Nigeria's Boko Haram: a shadowy threat
LAGOS (AFP) - Key facts on the shadowy Islamist group known as Boko Haram, blamed for increasingly deadly and sophisticated attacks including the gunning down of some 30 Christians this week in Nigeria -- Africa's most populous nation and largest oil producer:
ORIGINS: An early version of the group formed in 2004. Boko Haram means "Western education is sin" in the Hausa language spoken in Nigeria's north. It is believed to have a number of factions with differing aims, including some with political links and a hard-core Islamist cell.
AIMS: Initially claimed to be fighting for the creation of an Islamic state in the north, but a range of demands by different people have since been issued. One person who has presented himself numerous times as a Boko Haram spokesman, Abul Qaqa, on Sunday issued a three-day ultimatum for Christians to leave the mainly Muslim north. He has since claimed the group is behind attacks on church worshippers and Christian mourners this week.
CRIME: Criminal gangs are also believed to have carried out violence under the guise of Boko Haram. Conspiracy theories abound as well, including whether enemies of President Goodluck Jonathan, a southern Christian who faces strong opposition in the north, have backed the violence.
LEADERSHIP: Its first real leader was the late Mohammed Yusuf, who convinced young people to join him despite having only elementary knowledge of the Koran, according to one professor who has studied the sect. His former deputy Abubakar Shekau is widely believed to currently lead Boko Haram's main Islamist cell, which says it wants to be known by a different name, roughly translated as "People Committed to the Prophet's Teachings for Propagation and Jihad".
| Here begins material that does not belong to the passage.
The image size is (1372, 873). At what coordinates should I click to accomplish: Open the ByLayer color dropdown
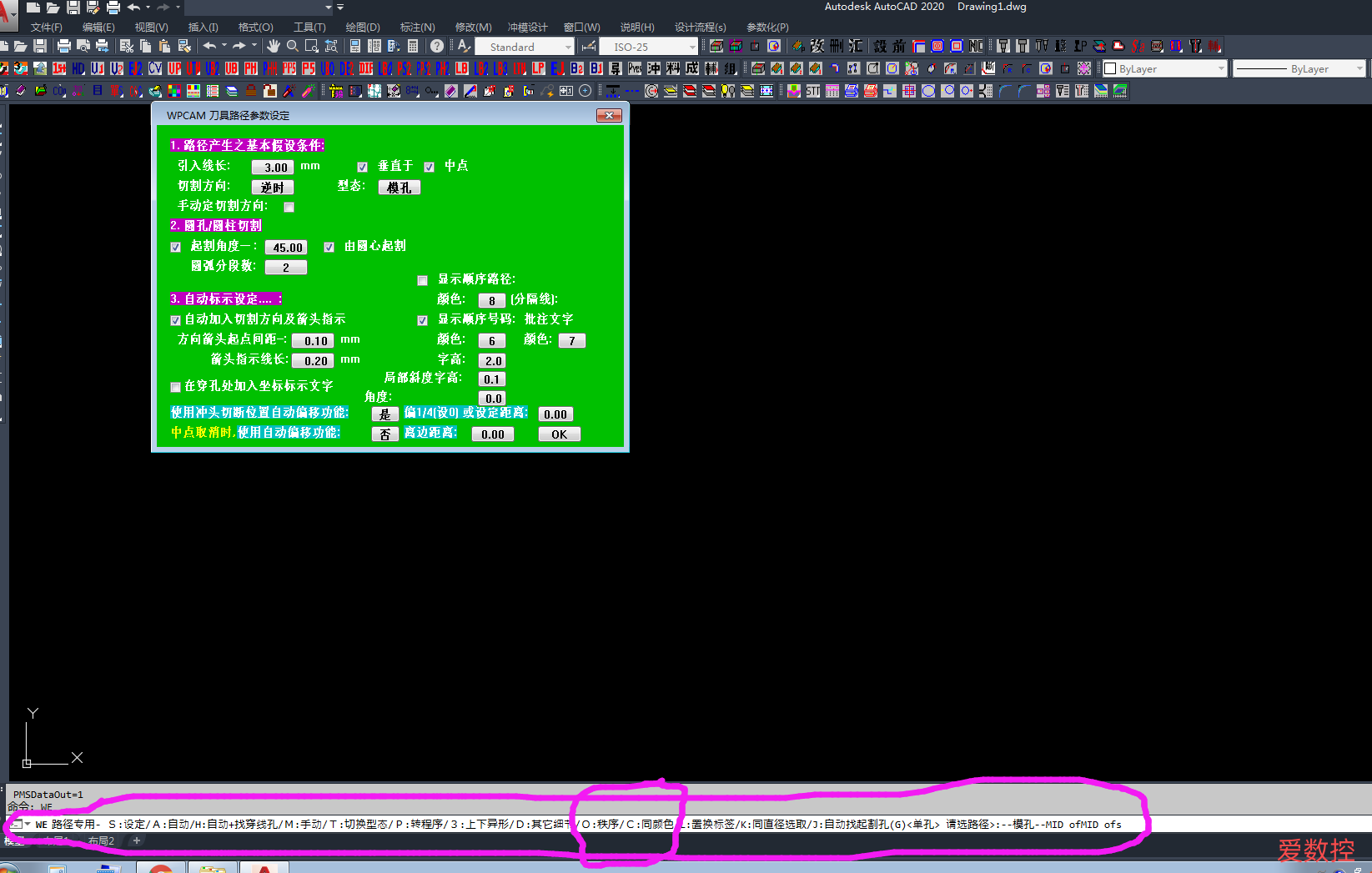1165,68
UPRISING: Boko Haram launched an uprising in 2009, leading to nearly a week of fighting that ended with a military assault which left some 800 dead and the group's mosque and headquarters in northeastern Maiduguri in ruins. Yusuf was captured and later killed when police said he was trying to escape.
RE-EMERGENCE: Boko Haram went dormant for more than a year before reemerging in 2010 with a series of assassinations. Bomb blasts, including suicide attacks, have since become frequent and increasingly deadly.
AFFILIATES: There has been intense speculation over whether Boko Haram has formed links with outside extremist groups, such as Al-Qaeda's north African branch and Somalia's Shebab rebels.